I found out recently that next academic year I’ll be chair of the Modern Language Association’s Committee on Academic Freedom and Professional Rights and Responsibilities. We had our last Skype meeting of the year the other day, and talked about the things we usually talk about, which amount to different ways we’re trying to help the MLA help people working in modern language departments. In addition to reminding me how weird Skype (technically, Zoom) meetings can be, like when you knock your chair against your desk and the mic picks it up and all of the sudden it’s your backlit head filling everybody’s screen as if you had a point to make when you might only be thinking about lunch, say, the meeting also led me to think about associations like the MLA.
That meeting also leads me to want to hear from you, Imagined Reader, about what you think the committee should be focusing on. We get inquiries throughout the year from people reporting on specific situations (e.g., hiring practices, departmental governance), and we try to tackle larger issues concerning academic freedom and the rights and responsibilities of people working in higher education, ultimately to see if there’s anything the MLA can do to help.
Academic freedom has been an urgent issue lately (urgent AF, you might say, but unlike me would then think better of it). There’s a good interview with political scientist Jeffrey Sachs up on the Chronicle on the subject, particularly on the way certain kinds of incidents involving speech on campus can get blown out of proportion and on whose interests are served when that happens. And CAFPRR will keep talking about this, and sponsoring panels and roundtables at the MLA convention about how to think about and deal with these situations. But I’d like to invite suggestions of other related and unrelated topics. As Sachs points out, the speech of non-tenured instructors, both intramural and extramural, is afforded less or not protection at many institutions, so the question of academic freedom becomes also a question about the effects of the casualization of academic labor. What other questions do you want us to address? Please comment here or send me or anybody on the committee an email if you’ve got ideas.
Associations are getting bad press lately, as in the recent Chronicle piece on the American Historical Association, most of it unfair (as these two responses argue). But I’m proud to be again taking part in the joint Association of Departments of English / Association of Departments of Foreign Languages Summer Seminar in Pittsburgh this year. This will be my tenth of these, my CV tells me. When I became Director of Graduate Studies in 2010, my chair sent me, and it was incredibly helpful, especially the Pre-Seminar Workshop for Directors of Graduate Study. I ended up going to the seminar and the workshop the first three years of my tenure as DGS and co-moderating the DGS workshop for the next three years; after a year in which I co-moderated a discussion on bullying on campus and of campus, I became Director of Undergraduate Studies last year and co-moderated a workshop, “Responding to the Decline in English Majors and Enrollments,” which I’ll be doing again this summer.

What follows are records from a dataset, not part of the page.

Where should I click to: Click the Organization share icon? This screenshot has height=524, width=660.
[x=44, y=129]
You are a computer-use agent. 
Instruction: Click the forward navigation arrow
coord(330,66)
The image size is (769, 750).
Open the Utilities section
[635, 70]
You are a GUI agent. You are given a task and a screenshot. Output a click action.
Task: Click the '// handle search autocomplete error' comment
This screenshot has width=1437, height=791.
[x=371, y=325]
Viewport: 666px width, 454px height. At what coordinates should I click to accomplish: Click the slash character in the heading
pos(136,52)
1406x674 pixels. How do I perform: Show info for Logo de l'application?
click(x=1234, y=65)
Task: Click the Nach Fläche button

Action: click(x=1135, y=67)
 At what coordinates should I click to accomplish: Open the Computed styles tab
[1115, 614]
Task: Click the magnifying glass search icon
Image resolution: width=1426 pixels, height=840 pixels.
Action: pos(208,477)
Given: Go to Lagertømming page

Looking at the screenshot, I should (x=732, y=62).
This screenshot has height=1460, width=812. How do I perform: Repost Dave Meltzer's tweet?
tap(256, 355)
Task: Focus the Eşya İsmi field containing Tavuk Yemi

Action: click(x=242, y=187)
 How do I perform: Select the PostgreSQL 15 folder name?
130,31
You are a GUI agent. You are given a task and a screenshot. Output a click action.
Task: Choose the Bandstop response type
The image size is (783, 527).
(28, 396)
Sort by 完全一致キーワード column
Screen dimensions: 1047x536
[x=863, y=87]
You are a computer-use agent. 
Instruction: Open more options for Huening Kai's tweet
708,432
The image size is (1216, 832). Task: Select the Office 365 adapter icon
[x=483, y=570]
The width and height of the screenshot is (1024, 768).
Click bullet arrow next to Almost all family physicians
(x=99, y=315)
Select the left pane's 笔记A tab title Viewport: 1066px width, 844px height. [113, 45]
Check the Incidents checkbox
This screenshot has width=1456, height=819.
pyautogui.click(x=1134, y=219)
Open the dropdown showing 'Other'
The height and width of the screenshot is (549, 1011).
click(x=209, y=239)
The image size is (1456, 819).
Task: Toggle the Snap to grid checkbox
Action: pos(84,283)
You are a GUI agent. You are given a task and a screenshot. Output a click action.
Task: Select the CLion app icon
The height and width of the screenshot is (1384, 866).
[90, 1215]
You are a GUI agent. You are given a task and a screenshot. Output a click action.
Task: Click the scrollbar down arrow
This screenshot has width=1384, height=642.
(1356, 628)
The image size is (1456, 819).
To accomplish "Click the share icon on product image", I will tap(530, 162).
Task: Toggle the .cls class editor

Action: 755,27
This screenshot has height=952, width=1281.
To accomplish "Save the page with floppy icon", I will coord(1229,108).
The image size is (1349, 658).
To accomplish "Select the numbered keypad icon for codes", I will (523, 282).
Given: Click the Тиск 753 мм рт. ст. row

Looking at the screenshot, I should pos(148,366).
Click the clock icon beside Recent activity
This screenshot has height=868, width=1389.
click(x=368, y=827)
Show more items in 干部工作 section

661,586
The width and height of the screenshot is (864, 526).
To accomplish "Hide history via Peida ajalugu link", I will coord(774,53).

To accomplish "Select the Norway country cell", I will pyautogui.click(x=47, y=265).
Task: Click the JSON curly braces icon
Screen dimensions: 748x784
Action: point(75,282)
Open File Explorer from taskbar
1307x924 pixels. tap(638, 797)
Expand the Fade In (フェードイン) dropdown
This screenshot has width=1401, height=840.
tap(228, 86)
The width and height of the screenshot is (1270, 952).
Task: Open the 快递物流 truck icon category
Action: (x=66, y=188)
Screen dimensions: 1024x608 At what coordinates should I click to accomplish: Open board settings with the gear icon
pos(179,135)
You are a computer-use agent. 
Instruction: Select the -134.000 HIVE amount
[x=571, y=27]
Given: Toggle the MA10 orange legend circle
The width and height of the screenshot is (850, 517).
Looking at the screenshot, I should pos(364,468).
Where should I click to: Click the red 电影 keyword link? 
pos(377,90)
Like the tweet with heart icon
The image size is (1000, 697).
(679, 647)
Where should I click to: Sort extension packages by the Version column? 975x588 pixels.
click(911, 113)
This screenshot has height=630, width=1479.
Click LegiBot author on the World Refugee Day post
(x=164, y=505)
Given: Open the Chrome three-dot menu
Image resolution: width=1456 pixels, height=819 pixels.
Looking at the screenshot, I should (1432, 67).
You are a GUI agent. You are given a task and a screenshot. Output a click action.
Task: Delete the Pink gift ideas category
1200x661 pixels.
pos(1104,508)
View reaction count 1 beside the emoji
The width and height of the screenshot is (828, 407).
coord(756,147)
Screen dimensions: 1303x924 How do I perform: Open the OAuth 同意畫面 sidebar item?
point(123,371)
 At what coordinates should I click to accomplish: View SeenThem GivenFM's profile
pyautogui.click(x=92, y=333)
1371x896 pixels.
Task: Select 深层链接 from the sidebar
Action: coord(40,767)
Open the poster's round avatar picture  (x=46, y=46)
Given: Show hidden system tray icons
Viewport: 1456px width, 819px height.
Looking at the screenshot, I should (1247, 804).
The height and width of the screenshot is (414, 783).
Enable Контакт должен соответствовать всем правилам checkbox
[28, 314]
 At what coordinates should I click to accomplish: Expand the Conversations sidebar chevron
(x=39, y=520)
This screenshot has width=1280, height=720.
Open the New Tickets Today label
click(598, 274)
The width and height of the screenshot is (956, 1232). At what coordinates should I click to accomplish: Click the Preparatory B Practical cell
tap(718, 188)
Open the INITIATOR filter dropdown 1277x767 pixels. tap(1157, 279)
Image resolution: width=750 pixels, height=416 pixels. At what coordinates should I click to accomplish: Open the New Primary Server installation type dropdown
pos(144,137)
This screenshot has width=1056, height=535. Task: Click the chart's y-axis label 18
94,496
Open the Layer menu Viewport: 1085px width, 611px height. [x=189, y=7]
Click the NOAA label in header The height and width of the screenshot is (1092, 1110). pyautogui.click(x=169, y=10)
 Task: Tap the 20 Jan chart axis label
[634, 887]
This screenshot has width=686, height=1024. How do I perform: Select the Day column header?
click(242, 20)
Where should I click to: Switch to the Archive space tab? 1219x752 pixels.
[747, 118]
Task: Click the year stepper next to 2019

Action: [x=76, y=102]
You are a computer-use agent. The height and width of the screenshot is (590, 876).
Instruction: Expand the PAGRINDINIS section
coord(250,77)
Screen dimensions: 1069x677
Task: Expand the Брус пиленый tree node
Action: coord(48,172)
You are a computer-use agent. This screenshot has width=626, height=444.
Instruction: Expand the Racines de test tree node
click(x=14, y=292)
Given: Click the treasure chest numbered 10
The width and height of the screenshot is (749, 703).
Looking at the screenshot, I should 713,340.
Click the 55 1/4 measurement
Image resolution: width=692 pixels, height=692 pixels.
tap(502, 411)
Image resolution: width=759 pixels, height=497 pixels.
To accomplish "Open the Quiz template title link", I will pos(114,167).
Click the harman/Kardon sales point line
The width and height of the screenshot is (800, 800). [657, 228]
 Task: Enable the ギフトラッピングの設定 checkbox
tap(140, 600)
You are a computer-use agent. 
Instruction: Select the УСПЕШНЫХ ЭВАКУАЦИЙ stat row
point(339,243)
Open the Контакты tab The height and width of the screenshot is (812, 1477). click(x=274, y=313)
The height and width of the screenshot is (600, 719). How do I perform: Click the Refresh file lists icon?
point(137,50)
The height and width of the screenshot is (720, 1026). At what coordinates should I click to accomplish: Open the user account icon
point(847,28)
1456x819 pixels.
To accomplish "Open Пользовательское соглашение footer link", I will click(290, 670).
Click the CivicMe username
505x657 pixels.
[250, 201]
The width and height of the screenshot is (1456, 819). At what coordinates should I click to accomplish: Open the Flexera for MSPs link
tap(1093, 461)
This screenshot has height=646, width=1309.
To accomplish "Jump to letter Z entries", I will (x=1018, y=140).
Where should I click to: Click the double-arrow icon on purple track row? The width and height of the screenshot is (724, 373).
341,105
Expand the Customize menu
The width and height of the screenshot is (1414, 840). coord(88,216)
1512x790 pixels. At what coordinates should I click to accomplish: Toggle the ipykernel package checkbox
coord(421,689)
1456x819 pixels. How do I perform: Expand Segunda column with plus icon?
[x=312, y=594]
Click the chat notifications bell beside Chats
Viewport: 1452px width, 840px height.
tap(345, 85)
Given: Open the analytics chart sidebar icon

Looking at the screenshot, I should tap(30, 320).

I can’t recommend these things highly enough. I’ve met people through the workshops and seminars who I’ve been able to rely on, who have helped me in my career and who I’ve been able to help in return, who have made my work easier and better in more ways than I can probably even remember. I can’t help but remember that it’s the ADE and the MLA that have made it possible.
When I came up through graduate school, things similar to those being said about the AHA were being said about the MLA: for some critics, it was uninterested in confronting the employment crisis, or too slow to do so. While I never think it’s out of bounds to criticize a professional organization, which are big ships and slow to turn, my experience with ADE (and in the work I’ve done as part of MLA and MMLA) has shown me that these associations are what their roots say they are, the joining together of companions. They’re not unions, and can’t force upper administration to stop balancing budgets on the backs of instructional labor, but they can help people share knowledge about how to do the best they can under sometimes very difficult circumstances and how to work to help those who circumstances effect most. And if they need to change course, their members have joined together to form them and, if necessary, can redirect them.